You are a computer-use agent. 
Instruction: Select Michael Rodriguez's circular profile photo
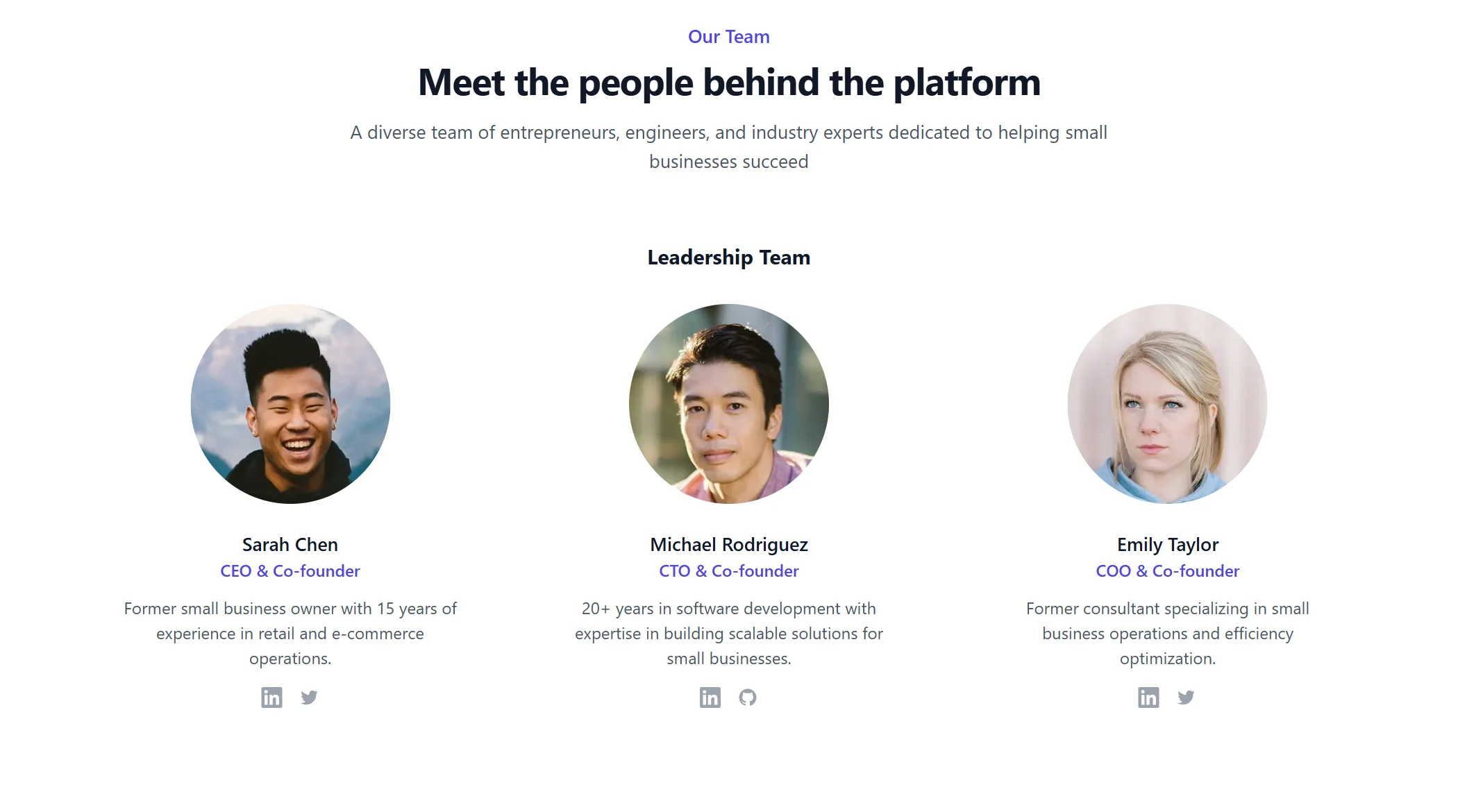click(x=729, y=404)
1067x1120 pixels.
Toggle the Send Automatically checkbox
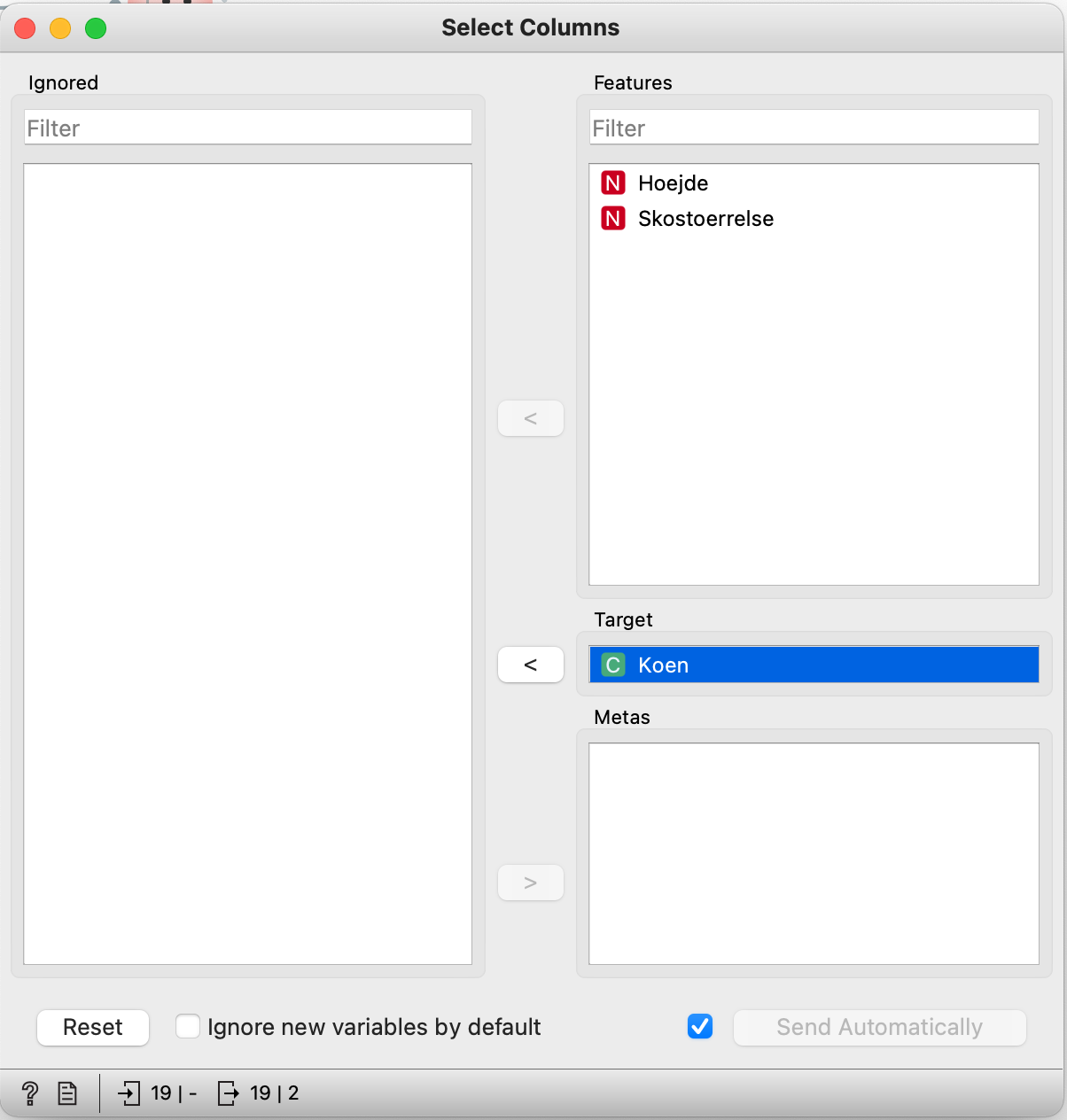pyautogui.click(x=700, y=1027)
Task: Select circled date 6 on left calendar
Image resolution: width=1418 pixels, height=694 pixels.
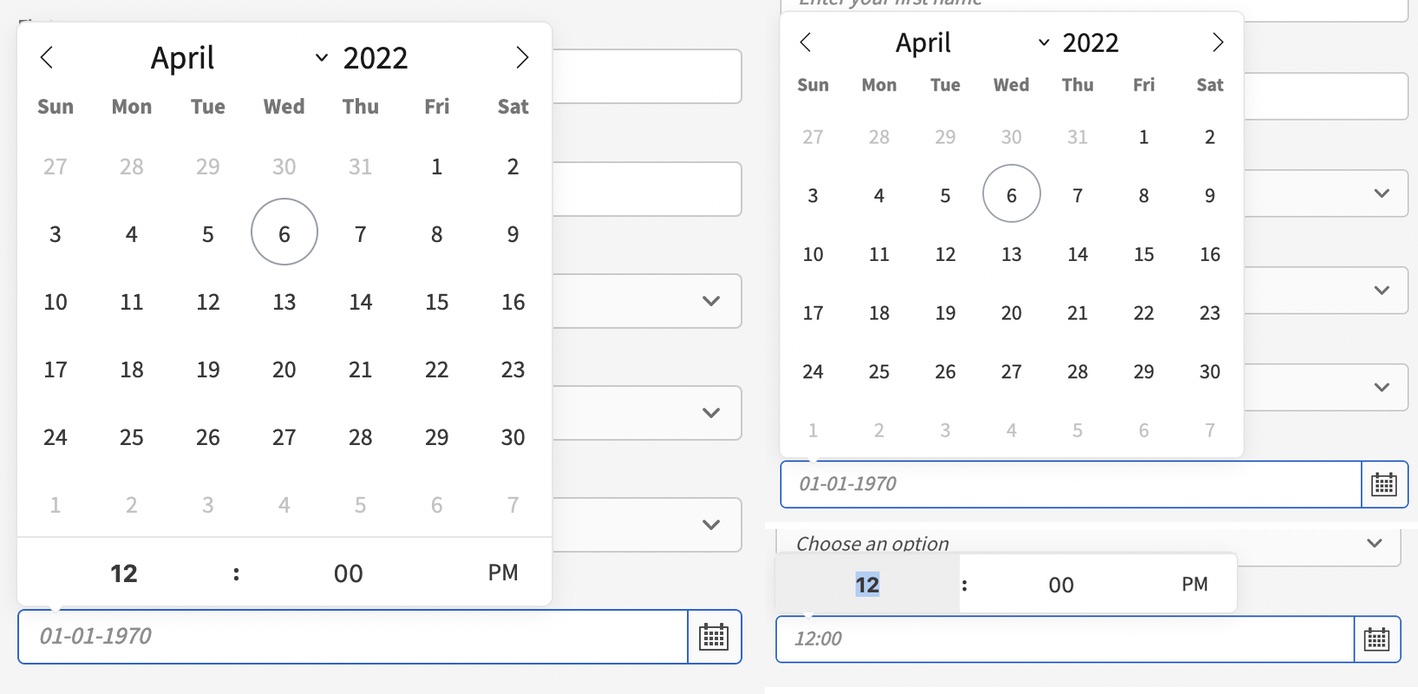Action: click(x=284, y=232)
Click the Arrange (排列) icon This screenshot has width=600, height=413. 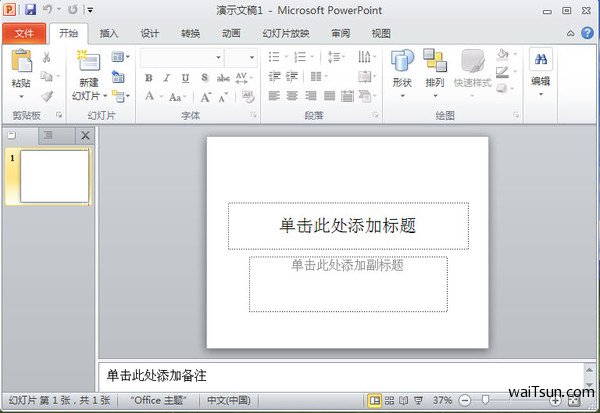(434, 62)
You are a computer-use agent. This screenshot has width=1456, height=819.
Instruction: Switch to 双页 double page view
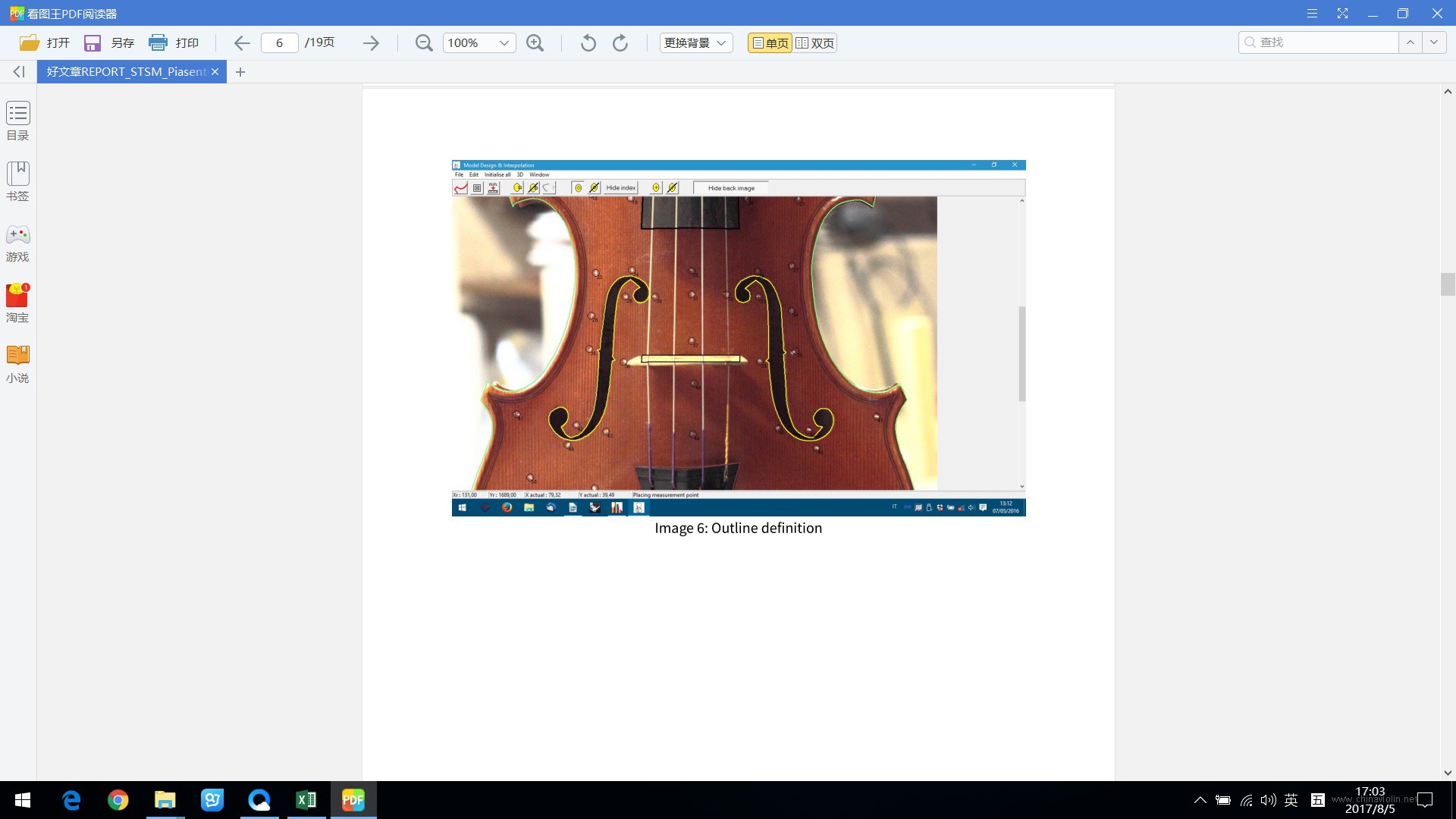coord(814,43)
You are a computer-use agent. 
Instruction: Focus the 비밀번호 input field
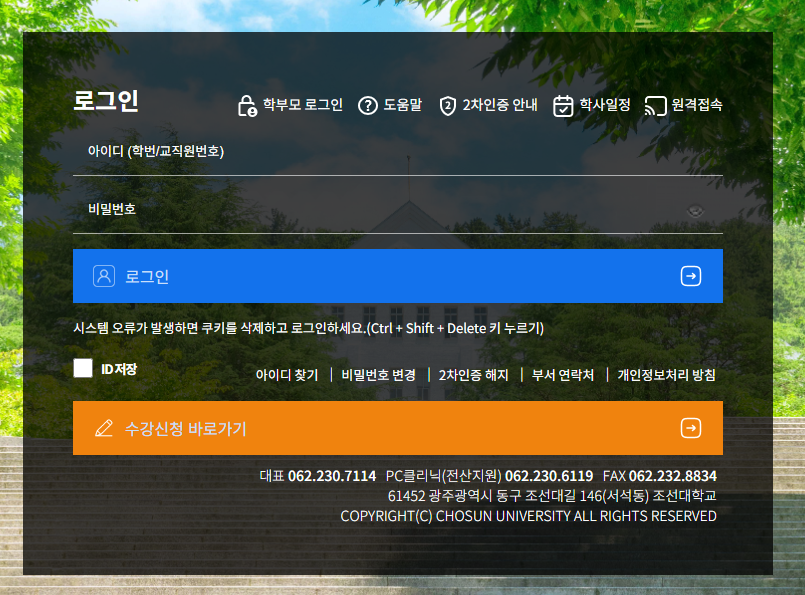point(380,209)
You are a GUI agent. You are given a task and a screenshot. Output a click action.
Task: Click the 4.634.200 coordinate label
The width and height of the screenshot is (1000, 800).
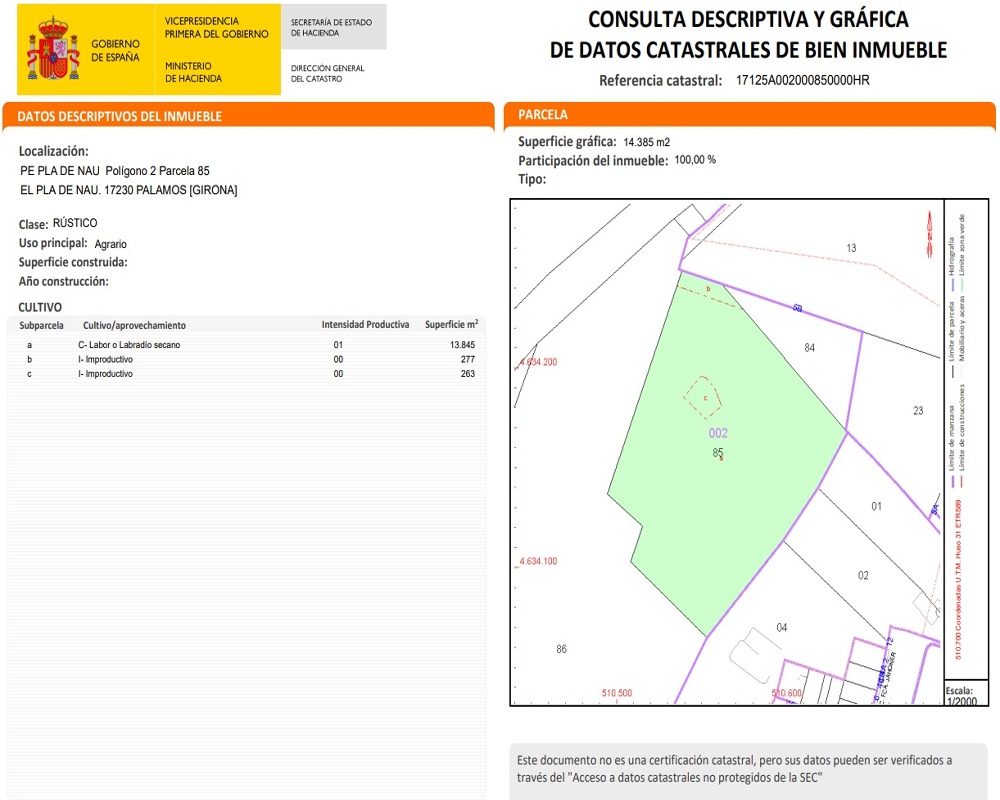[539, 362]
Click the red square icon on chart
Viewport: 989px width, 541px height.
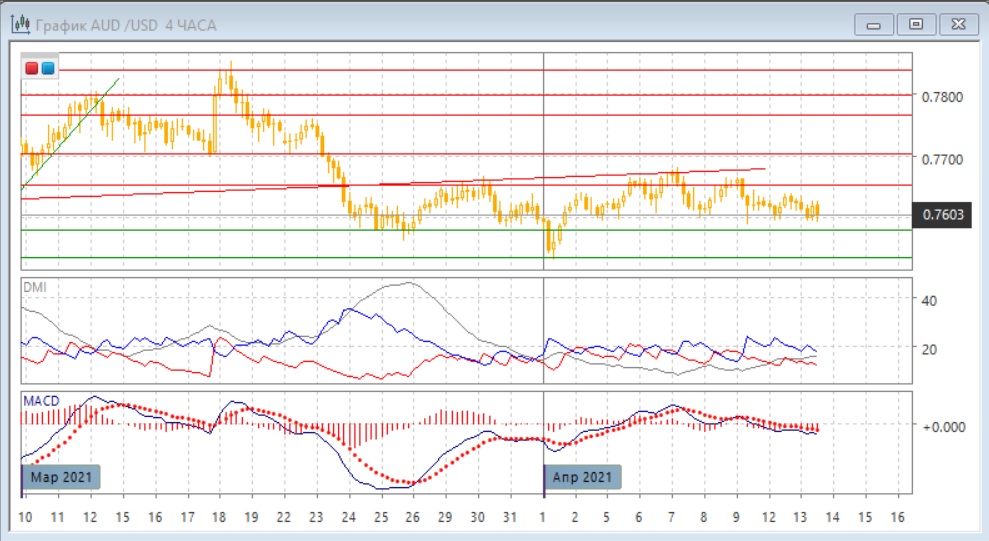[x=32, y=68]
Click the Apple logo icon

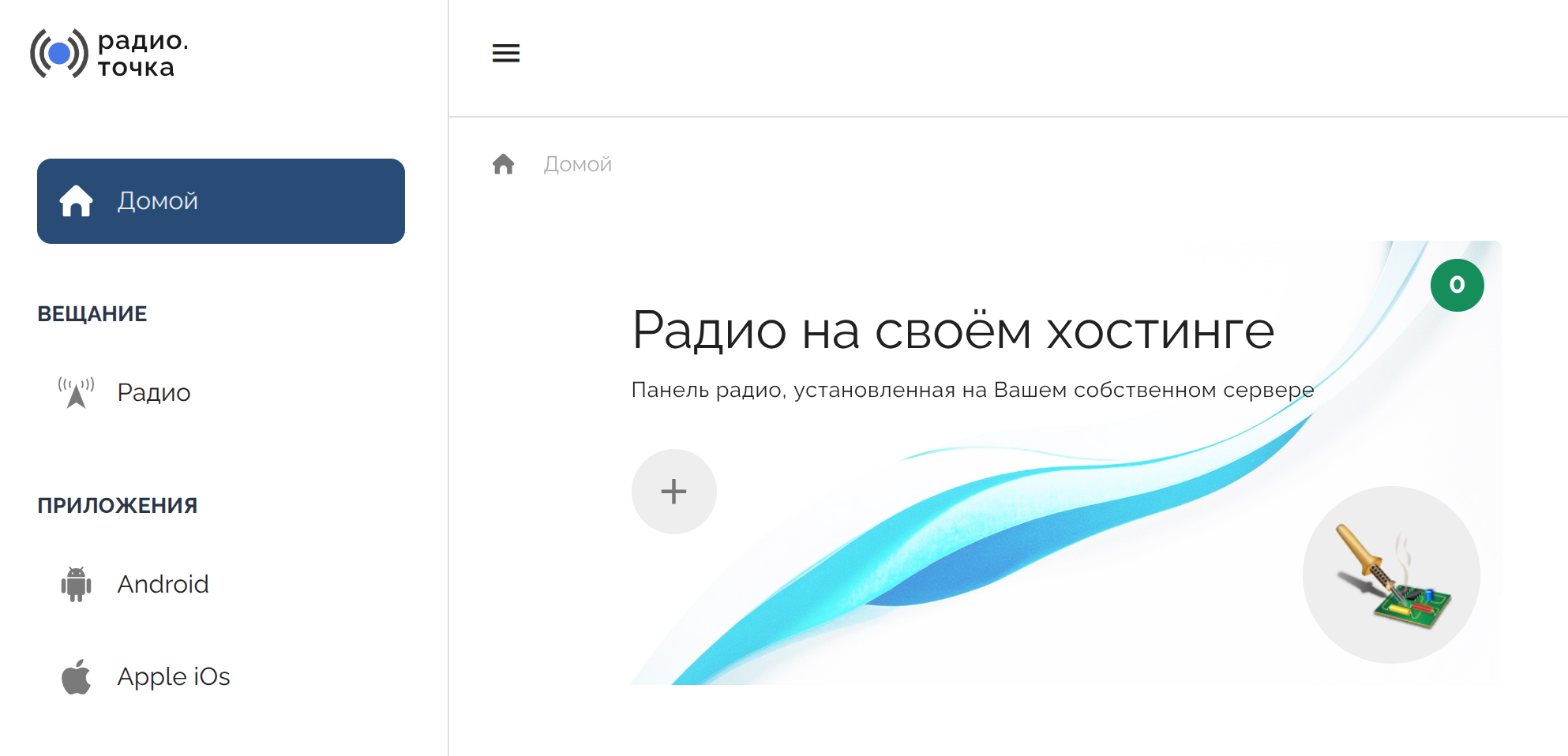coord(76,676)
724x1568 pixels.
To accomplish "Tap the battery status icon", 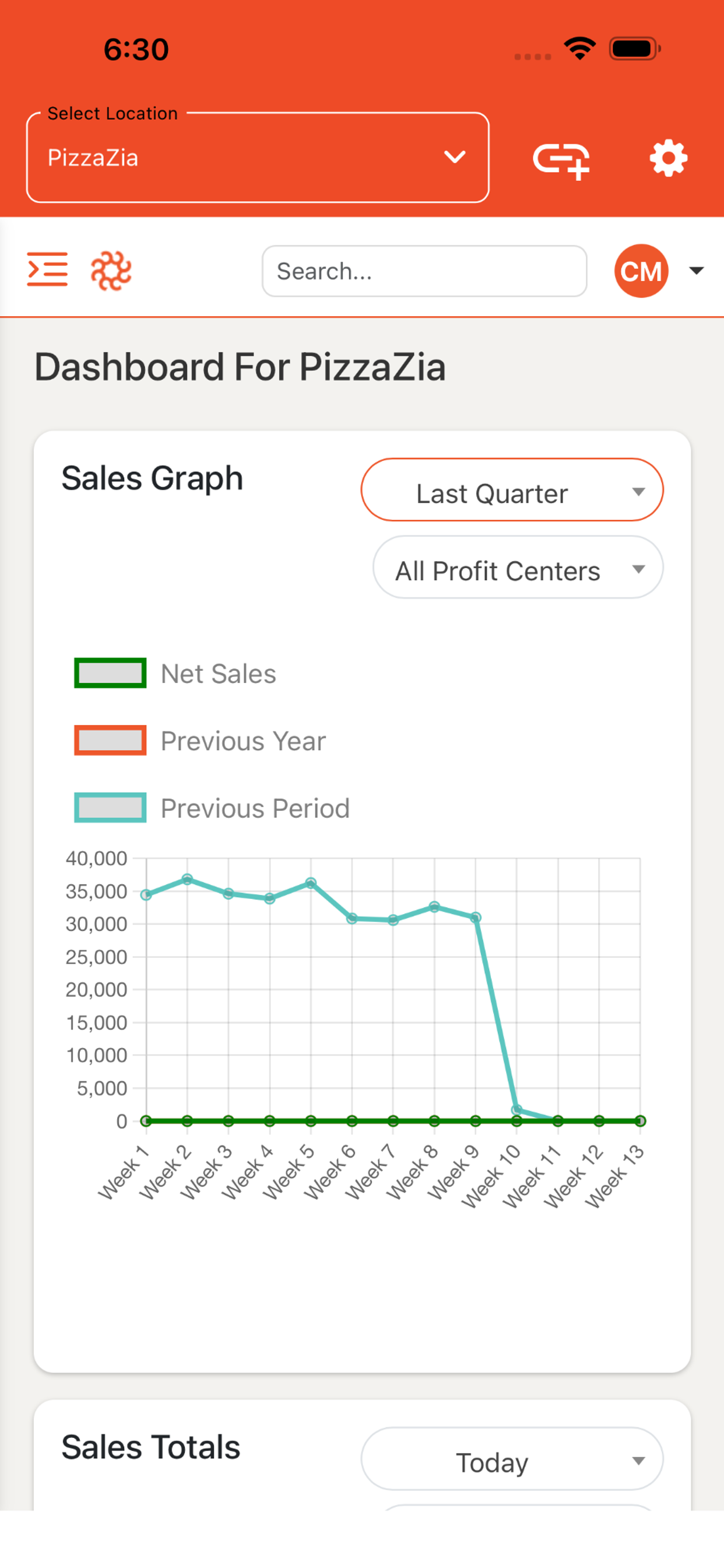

****************************************

» **THE PROBLEM**:
Lines with "agent" in the records above: copy every one of them.

» **ANSWER BOX**:
You are a computer-use agent. 
You are a computer-use agent. This screenshot has width=1456, height=819.
You are a computer-use agent. 
You are a GUI agent. You are given a task and a screenshot. Output a click action.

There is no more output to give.